I’ve never had an issue with the Mazda’s steering; it’s one of the best electric systems I’ve tried for weighting and consistency, even if it’s not buzzing with feel. But, having never coerced the Mazda’s fuel economy higher than the mid-40s, an Eco mode for the engine could perhaps be useful. Once you get used to its long-travel accelerator, the 2.2-litre SkyActiv-D engine always feels lusty and the Mazda6 feels like it wants to ‘go’ – for want of a better expression. A softer setting could help save fuel, restricting engine power unless you really boot the accelerator to get up to speed, or pass slow-moving traffic.

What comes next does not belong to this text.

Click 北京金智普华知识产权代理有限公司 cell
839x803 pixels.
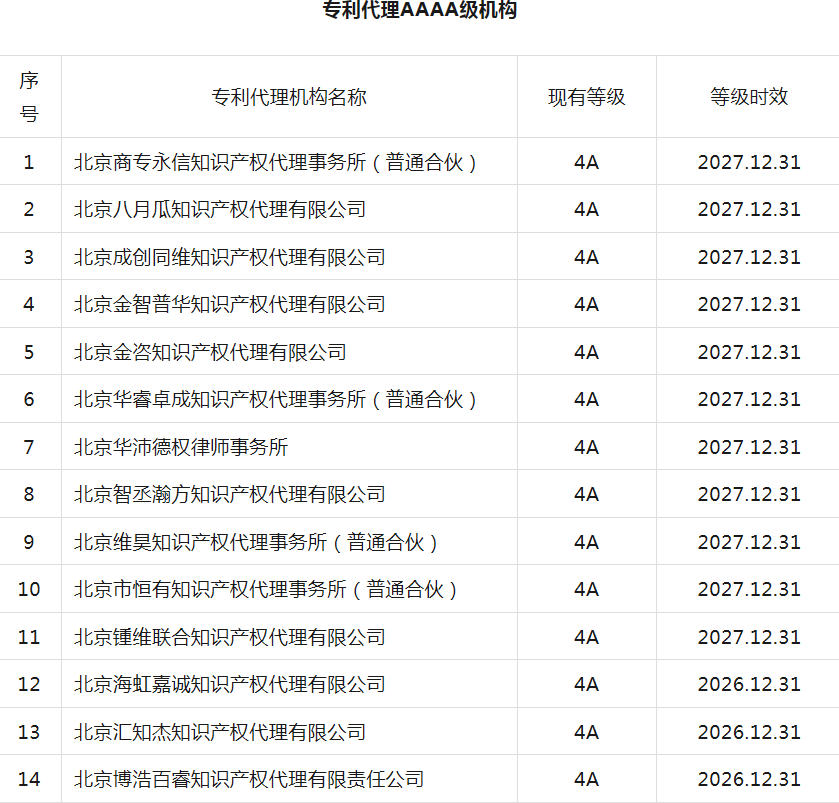tap(229, 305)
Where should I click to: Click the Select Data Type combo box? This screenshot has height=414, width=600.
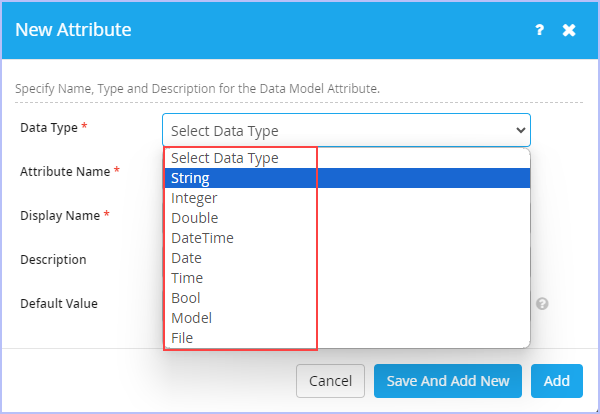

This could go hand-in-hand with a more user-friendly ‘Eco Trainer’ display for the infotainment system. The Mazda6 has a nice and clear gearshift indicator below its digital speedometer to suggest the best ratio to be driving in, but the economy graph on the dashboard-mounted display isn’t much help while driving. For a start, it’s a bit fiddly to access, requiring you to find it in the menu each time you drive, and when you do, its bar chart for fuel-efficiency is likely to be a bit baffling for the average driver. Something a bit more fun, colourful and pleasing to the eye could help encourage more eco-friendly driving, possibly even with tips and milestones flagged up – a bit like a fitness watch that sends encouraging messages like ‘Well done, most economical trip achieved’.
Speaking of which, I managed my most frugal journey yet this month, at 68.9mpg, according to the trip computer. The relaxed drive from Crewe to Manchester took in A-roads and cruising on the M6 at around 60mph in warm weather, so served to show what’s possible in ideal conditions. Sadly, our regular commute is more stop and start, with lots of bursts of acceleration, bringing the Mazda’s overall tally for this month down to 43.9mpg.
Date arrived 6th September 2018
Fuel economy 58.6mpg (NDEC combined) 43.9mpg (on test)
Drive really carefully and the Mazda6 can return over 60mpg.
But, an Eco driving mode could be helpful to eke out the miles.